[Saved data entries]
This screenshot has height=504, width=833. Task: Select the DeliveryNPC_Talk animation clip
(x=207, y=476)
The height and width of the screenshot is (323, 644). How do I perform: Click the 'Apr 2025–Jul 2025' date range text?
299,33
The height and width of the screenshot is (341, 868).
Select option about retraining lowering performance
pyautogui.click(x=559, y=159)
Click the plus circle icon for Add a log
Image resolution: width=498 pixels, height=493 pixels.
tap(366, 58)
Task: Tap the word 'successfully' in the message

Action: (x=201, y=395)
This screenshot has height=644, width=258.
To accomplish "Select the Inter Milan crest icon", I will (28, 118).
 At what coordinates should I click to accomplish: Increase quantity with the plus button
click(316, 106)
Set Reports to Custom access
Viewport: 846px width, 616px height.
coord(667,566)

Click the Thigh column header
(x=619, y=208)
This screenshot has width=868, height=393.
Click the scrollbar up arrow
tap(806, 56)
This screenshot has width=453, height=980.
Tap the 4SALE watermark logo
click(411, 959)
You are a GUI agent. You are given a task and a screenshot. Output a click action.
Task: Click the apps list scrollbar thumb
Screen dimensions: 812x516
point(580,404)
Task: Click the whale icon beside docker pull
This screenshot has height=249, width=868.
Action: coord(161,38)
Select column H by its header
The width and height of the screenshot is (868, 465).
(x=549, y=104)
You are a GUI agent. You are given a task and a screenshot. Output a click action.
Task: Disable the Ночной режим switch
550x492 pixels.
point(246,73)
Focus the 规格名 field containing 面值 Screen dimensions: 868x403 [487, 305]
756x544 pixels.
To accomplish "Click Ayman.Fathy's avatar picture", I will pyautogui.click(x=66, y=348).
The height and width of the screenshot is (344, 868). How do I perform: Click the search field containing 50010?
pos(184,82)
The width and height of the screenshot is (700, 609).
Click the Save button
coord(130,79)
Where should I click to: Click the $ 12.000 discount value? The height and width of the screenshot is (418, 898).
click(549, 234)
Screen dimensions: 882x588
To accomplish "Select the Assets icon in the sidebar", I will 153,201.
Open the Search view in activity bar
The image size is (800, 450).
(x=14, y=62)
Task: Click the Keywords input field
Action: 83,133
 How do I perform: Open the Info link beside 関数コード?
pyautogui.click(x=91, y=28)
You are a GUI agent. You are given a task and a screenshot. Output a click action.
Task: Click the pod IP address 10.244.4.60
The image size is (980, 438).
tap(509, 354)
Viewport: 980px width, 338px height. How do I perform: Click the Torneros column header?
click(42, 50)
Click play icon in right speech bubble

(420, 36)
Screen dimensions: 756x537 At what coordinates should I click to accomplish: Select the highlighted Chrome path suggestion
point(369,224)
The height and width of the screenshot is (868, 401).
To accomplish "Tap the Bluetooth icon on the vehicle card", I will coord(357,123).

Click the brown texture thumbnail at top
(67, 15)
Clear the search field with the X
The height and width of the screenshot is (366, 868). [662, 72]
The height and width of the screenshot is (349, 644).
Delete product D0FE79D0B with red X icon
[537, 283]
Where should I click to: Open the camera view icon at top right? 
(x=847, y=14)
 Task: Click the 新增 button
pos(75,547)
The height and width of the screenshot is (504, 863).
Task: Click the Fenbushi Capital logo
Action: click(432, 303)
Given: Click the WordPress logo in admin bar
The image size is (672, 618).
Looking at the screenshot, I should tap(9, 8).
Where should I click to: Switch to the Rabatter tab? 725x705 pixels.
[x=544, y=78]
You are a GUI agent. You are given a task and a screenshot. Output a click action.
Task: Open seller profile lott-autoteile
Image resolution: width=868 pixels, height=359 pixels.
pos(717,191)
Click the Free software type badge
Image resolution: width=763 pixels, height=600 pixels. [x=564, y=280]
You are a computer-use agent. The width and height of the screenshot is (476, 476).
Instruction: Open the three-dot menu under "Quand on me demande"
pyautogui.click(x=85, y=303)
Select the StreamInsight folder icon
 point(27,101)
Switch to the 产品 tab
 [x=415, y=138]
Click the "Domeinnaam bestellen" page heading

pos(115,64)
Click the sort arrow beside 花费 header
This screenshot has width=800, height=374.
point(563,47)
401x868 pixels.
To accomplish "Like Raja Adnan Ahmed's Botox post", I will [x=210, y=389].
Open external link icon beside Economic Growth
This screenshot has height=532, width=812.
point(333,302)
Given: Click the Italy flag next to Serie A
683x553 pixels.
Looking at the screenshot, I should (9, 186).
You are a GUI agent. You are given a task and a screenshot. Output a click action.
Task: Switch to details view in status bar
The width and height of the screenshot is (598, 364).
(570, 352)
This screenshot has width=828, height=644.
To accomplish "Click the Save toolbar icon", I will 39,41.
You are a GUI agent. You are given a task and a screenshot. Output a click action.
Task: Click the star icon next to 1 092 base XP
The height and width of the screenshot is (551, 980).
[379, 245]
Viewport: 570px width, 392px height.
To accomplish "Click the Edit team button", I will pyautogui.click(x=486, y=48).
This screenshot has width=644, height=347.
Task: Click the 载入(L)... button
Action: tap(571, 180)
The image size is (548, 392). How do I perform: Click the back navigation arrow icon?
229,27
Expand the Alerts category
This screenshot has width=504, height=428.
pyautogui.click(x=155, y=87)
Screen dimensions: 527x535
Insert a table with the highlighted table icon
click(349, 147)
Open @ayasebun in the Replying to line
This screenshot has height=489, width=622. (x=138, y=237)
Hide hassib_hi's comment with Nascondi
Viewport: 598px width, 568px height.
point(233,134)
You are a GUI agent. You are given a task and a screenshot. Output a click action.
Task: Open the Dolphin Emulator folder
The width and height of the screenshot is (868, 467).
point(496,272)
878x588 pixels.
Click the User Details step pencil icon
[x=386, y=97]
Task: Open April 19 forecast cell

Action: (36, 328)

YOUR GOAL ▸
A verbatim copy of all the records is to be produced.

TASK SOLUTION ▸
This screenshot has height=504, width=833. Task: Select the DeliveryNPC_Talk animation clip
(x=207, y=476)
The height and width of the screenshot is (323, 644). How do I perform: Click the 'Apr 2025–Jul 2025' date range text?
299,33
The height and width of the screenshot is (341, 868).
Select option about retraining lowering performance
pyautogui.click(x=559, y=159)
Click the plus circle icon for Add a log
Image resolution: width=498 pixels, height=493 pixels.
tap(366, 58)
Task: Tap the word 'successfully' in the message

Action: (x=201, y=395)
This screenshot has height=644, width=258.
To accomplish "Select the Inter Milan crest icon", I will (28, 118).
 At what coordinates should I click to accomplish: Increase quantity with the plus button
click(316, 106)
Set Reports to Custom access
Viewport: 846px width, 616px height.
coord(667,566)

Click the Thigh column header
(x=619, y=208)
This screenshot has width=868, height=393.
Click the scrollbar up arrow
tap(806, 56)
This screenshot has width=453, height=980.
Tap the 4SALE watermark logo
click(411, 959)
You are a GUI agent. You are given a task and a screenshot. Output a click action.
Task: Click the apps list scrollbar thumb
Screen dimensions: 812x516
point(580,404)
Task: Click the whale icon beside docker pull
This screenshot has height=249, width=868.
Action: coord(161,38)
Select column H by its header
The width and height of the screenshot is (868, 465).
(x=549, y=104)
You are a GUI agent. You are given a task and a screenshot. Output a click action.
Task: Disable the Ночной режим switch
550x492 pixels.
point(246,73)
Focus the 规格名 field containing 面值 Screen dimensions: 868x403 [487, 305]
756x544 pixels.
To accomplish "Click Ayman.Fathy's avatar picture", I will pyautogui.click(x=66, y=348).
The height and width of the screenshot is (344, 868). How do I perform: Click the search field containing 50010?
pos(184,82)
The width and height of the screenshot is (700, 609).
Click the Save button
coord(130,79)
Where should I click to: Click the $ 12.000 discount value? The height and width of the screenshot is (418, 898).
click(549, 234)
Screen dimensions: 882x588
To accomplish "Select the Assets icon in the sidebar", I will 153,201.
Open the Search view in activity bar
The image size is (800, 450).
(x=14, y=62)
Task: Click the Keywords input field
Action: 83,133
 How do I perform: Open the Info link beside 関数コード?
pyautogui.click(x=91, y=28)
You are a GUI agent. You are given a task and a screenshot. Output a click action.
Task: Click the pod IP address 10.244.4.60
The image size is (980, 438).
tap(509, 354)
Viewport: 980px width, 338px height. How do I perform: Click the Torneros column header?
click(42, 50)
Click play icon in right speech bubble

(420, 36)
Screen dimensions: 756x537 At what coordinates should I click to accomplish: Select the highlighted Chrome path suggestion
point(369,224)
The height and width of the screenshot is (868, 401).
To accomplish "Tap the Bluetooth icon on the vehicle card", I will coord(357,123).

Click the brown texture thumbnail at top
(67, 15)
Clear the search field with the X
The height and width of the screenshot is (366, 868). [662, 72]
The height and width of the screenshot is (349, 644).
Delete product D0FE79D0B with red X icon
[537, 283]
Where should I click to: Open the camera view icon at top right? 
(x=847, y=14)
 Task: Click the 新增 button
pos(75,547)
The height and width of the screenshot is (504, 863).
Task: Click the Fenbushi Capital logo
Action: click(432, 303)
Given: Click the WordPress logo in admin bar
The image size is (672, 618).
Looking at the screenshot, I should tap(9, 8).
Where should I click to: Switch to the Rabatter tab? 725x705 pixels.
[x=544, y=78]
You are a GUI agent. You are given a task and a screenshot. Output a click action.
Task: Open seller profile lott-autoteile
Image resolution: width=868 pixels, height=359 pixels.
pos(717,191)
Click the Free software type badge
Image resolution: width=763 pixels, height=600 pixels. [x=564, y=280]
You are a computer-use agent. The width and height of the screenshot is (476, 476).
Instruction: Open the three-dot menu under "Quand on me demande"
pyautogui.click(x=85, y=303)
Select the StreamInsight folder icon
 point(27,101)
Switch to the 产品 tab
 [x=415, y=138]
Click the "Domeinnaam bestellen" page heading

pos(115,64)
Click the sort arrow beside 花费 header
This screenshot has width=800, height=374.
point(563,47)
401x868 pixels.
To accomplish "Like Raja Adnan Ahmed's Botox post", I will [x=210, y=389].
Open external link icon beside Economic Growth
This screenshot has height=532, width=812.
point(333,302)
Given: Click the Italy flag next to Serie A
683x553 pixels.
Looking at the screenshot, I should (9, 186).
You are a GUI agent. You are given a task and a screenshot. Output a click action.
Task: Switch to details view in status bar
The width and height of the screenshot is (598, 364).
(570, 352)
This screenshot has width=828, height=644.
To accomplish "Click the Save toolbar icon", I will 39,41.
You are a GUI agent. You are given a task and a screenshot. Output a click action.
Task: Click the star icon next to 1 092 base XP
The height and width of the screenshot is (551, 980).
[379, 245]
Viewport: 570px width, 392px height.
To accomplish "Click the Edit team button", I will pyautogui.click(x=486, y=48).
This screenshot has width=644, height=347.
Task: Click the 载入(L)... button
Action: tap(571, 180)
The image size is (548, 392). How do I perform: Click the back navigation arrow icon?
229,27
Expand the Alerts category
This screenshot has width=504, height=428.
pyautogui.click(x=155, y=87)
Screen dimensions: 527x535
Insert a table with the highlighted table icon
click(349, 147)
Open @ayasebun in the Replying to line
This screenshot has height=489, width=622. (x=138, y=237)
Hide hassib_hi's comment with Nascondi
Viewport: 598px width, 568px height.
point(233,134)
You are a GUI agent. You are given a task and a screenshot. Output a click action.
Task: Open the Dolphin Emulator folder
The width and height of the screenshot is (868, 467).
point(496,272)
878x588 pixels.
Click the User Details step pencil icon
[x=386, y=97]
Task: Open April 19 forecast cell

Action: (36, 328)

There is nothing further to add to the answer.